Exercise → Filter the records down to the lines that hold the word "arrow", and copy each of those lines.

BEGIN Given information

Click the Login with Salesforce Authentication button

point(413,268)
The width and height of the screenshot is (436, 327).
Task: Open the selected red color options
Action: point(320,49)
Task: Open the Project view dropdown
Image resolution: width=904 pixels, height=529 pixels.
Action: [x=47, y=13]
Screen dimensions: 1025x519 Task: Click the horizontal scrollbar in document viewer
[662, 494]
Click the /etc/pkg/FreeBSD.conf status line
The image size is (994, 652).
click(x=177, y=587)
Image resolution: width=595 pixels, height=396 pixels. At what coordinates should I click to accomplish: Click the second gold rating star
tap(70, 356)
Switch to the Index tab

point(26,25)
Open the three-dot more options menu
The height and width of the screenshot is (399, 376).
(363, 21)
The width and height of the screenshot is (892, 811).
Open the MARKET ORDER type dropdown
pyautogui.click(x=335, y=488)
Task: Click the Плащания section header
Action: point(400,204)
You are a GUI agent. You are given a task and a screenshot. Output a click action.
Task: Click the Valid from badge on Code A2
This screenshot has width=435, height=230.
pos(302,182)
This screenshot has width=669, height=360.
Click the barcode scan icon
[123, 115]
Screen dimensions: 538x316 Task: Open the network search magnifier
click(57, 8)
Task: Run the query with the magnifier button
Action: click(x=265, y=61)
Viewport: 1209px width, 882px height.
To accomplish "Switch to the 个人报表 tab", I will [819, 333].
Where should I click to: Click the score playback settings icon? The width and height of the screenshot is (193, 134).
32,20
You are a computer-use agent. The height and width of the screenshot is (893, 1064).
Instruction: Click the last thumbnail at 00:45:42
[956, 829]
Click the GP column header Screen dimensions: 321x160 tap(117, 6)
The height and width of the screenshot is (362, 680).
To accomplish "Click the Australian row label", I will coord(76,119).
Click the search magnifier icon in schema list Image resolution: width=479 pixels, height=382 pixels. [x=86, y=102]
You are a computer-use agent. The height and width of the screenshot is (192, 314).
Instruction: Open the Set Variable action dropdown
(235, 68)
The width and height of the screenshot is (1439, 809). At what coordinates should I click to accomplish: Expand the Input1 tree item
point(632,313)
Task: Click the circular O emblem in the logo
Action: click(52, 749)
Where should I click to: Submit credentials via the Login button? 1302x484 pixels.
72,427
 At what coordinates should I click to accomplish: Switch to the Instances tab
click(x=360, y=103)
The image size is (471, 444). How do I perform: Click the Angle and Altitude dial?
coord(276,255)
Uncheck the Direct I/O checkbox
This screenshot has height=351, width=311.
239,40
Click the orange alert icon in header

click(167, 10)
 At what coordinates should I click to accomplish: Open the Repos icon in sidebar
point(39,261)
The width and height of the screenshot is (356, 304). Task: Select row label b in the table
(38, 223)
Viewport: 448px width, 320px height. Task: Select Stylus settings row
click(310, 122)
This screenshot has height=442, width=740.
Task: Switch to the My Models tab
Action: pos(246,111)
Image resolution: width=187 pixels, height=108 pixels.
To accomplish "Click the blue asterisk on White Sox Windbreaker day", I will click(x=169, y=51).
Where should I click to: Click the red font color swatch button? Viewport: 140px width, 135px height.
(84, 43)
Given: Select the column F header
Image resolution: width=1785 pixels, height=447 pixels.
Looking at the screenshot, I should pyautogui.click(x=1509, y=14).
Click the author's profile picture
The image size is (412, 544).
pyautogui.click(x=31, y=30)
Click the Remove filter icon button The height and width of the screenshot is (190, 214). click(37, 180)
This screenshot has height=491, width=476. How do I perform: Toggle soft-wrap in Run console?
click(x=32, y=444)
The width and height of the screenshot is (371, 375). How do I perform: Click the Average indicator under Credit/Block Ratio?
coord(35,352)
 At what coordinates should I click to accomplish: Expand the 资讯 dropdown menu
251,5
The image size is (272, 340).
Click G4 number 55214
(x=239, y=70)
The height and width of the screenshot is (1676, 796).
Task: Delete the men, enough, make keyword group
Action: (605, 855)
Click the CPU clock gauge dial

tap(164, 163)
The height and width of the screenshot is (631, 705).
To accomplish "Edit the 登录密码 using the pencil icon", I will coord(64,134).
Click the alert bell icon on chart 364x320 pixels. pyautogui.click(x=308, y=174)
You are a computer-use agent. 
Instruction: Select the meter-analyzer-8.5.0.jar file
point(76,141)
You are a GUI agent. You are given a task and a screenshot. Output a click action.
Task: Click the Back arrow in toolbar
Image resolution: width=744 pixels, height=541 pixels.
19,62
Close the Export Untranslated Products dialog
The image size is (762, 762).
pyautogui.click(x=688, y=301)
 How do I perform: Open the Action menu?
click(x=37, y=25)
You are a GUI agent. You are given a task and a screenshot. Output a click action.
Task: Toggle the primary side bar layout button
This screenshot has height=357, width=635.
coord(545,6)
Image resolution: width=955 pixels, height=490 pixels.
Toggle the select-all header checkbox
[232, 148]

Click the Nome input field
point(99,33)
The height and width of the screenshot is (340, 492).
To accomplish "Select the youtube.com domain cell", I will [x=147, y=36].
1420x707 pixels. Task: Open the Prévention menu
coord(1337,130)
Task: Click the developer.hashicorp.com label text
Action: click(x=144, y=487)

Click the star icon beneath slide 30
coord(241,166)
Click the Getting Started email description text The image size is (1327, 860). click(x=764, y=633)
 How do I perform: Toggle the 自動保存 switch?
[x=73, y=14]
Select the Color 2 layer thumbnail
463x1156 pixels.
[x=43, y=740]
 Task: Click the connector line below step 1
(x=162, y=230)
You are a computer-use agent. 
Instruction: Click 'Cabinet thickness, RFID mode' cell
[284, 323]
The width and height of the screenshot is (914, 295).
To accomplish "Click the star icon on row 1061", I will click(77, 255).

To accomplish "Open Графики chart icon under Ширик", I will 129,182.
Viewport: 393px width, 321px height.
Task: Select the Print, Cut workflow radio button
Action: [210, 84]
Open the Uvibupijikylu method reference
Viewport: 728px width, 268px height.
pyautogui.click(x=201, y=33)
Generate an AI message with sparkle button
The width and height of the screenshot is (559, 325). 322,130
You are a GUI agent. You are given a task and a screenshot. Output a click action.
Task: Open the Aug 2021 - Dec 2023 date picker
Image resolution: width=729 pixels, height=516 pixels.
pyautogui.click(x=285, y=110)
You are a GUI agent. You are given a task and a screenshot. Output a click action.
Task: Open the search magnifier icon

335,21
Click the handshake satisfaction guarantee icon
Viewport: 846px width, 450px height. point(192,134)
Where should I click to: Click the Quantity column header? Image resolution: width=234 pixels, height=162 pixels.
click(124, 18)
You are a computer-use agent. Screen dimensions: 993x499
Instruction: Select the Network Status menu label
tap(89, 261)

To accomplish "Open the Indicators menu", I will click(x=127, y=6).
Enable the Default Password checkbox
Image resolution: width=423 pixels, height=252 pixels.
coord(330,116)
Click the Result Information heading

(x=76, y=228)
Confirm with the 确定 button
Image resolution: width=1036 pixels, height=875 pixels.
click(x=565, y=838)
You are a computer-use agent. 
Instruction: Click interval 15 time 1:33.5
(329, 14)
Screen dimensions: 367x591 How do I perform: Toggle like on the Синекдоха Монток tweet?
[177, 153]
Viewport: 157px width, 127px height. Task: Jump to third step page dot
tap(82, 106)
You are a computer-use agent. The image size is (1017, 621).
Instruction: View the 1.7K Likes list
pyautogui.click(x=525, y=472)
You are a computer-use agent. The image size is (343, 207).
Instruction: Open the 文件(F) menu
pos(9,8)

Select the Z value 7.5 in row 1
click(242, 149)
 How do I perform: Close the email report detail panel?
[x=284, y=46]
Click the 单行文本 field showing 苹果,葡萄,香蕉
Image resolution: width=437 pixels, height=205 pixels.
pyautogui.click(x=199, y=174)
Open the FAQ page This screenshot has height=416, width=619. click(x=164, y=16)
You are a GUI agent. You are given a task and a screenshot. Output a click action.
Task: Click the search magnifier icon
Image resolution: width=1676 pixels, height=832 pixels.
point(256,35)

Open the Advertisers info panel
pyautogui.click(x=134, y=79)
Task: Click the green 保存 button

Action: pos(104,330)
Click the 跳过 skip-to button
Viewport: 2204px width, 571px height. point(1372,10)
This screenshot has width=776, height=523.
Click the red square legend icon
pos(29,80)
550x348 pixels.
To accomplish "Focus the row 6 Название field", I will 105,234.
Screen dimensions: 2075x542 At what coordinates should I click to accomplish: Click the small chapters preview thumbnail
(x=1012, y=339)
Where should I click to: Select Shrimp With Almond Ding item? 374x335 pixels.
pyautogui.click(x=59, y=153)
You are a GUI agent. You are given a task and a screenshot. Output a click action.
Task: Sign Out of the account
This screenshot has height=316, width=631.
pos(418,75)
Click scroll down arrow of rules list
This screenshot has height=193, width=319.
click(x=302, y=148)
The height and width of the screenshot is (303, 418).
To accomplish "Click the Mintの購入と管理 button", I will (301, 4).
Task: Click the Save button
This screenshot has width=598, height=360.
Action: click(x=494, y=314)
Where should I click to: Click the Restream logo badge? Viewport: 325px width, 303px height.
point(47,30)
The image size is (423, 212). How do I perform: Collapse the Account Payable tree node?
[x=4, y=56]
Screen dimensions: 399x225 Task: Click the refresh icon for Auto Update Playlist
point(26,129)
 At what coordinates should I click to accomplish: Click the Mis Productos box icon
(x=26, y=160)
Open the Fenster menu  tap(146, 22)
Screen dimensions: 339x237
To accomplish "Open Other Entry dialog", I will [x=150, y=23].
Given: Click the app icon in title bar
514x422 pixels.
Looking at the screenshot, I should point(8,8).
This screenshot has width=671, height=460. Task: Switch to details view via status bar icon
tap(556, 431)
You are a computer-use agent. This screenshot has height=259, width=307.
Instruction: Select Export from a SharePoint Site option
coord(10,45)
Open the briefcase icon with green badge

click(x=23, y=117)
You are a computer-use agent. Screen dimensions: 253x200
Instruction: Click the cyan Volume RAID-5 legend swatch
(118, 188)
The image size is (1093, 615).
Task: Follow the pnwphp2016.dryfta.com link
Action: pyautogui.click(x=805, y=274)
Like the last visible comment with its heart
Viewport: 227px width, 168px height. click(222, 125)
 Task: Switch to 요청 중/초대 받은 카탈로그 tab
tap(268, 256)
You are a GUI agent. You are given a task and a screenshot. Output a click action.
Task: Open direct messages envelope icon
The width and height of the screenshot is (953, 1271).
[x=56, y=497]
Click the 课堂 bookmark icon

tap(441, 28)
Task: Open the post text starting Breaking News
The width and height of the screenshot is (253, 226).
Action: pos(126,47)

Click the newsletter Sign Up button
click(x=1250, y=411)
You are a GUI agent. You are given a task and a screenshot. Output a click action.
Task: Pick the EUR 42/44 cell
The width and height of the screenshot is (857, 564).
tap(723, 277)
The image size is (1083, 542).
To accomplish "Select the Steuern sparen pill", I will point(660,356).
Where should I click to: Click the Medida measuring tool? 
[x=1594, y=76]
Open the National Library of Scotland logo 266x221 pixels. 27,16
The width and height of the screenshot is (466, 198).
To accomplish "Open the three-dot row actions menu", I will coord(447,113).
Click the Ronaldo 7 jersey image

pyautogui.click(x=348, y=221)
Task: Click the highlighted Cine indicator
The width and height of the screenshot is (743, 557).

END Given information

Solution for this problem →
Task: Click the Back arrow in toolbar
Click scroll down arrow of rules list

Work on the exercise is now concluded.